The Realities Of A Trucker's Life
Arranging to ride with an experienced trucker is one of the best ways to determine if it will be the life for you. Although the internet now provides web videos, audios, and blogs from truckers that will answer many questions, there's nothing quite like experiencing it yourself first-hand to really get a feeling for what a life on the road will be like. This can often be arranged through individual companies or many driving schools as they understand this need.
Some company trucks have regulators on them. This means despite how hard a driver pushes on the accelerator, the truck will not exceed a predetermined speed, often 62 or 65. This is not because of fear you might get pulled over by the police, although this happens and costs both the driver and company they work for points. Rather, it is for safety reasons.

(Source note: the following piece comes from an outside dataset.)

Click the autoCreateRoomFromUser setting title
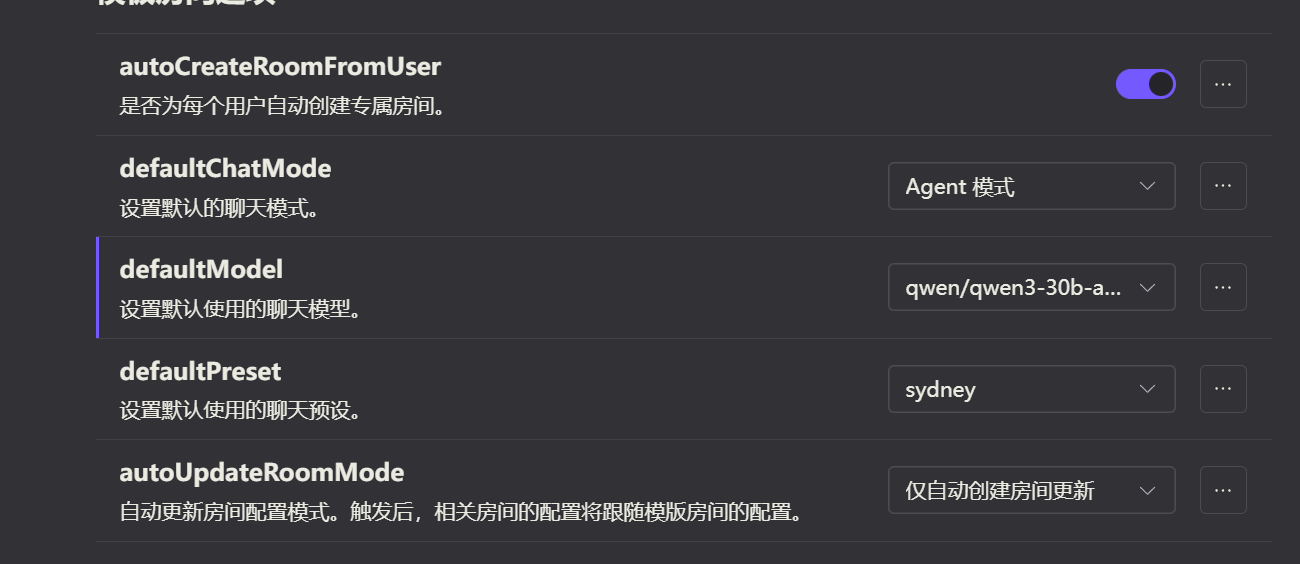Viewport: 1300px width, 564px height. coord(280,67)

A life as a trucker is never boring, but can be challenging, frustrating, and rewarding at the same time. The hours are long, usually beginning between 5 and 7 in the morning and lasting many hours each day. There are specific regulations now about how long a driver can be behind the wheel and when breaks are mandated, but it doesn't take long to set a workable schedule that ensures you are alert while on the road yet also have plenty of leisure time.
Along the way there are pre-trip inspections of the truck and trailer, loading and unloading, route planning, paperwork such as maintaining the log book, weigh stations, and much more. Traditionally, trips are between 500 and 2500 miles each and are completed during the 11 to 14 hours driving time allowed per day. One of the most important aspects route planning since, especially in the Midwest, the bathrooms, dining facilities, and fueling stations are few and far between.
Different truckers have favorite routes and it's not long before you can determine which suits you the best. Some prefer the western states because of the beautiful scenery, reduced traffic (except in city centers), higher speed limits, fabulous food, and expanded maneuvering room within urban areas. On the other hand, those that prefer eastern states find the friendly people, challenging terrain and weather conditions, and classic cuisine more to their liking.
Many people believe that driving a big rig is nothing more than holding a steering wheel for extended periods of time. In fact, truckers never know what's ahead on the highway, but with each new thing they see and do they fall more in love with the job. Just as with any job there are downsides, but for many truckers the benefits far outweigh the disadvantages.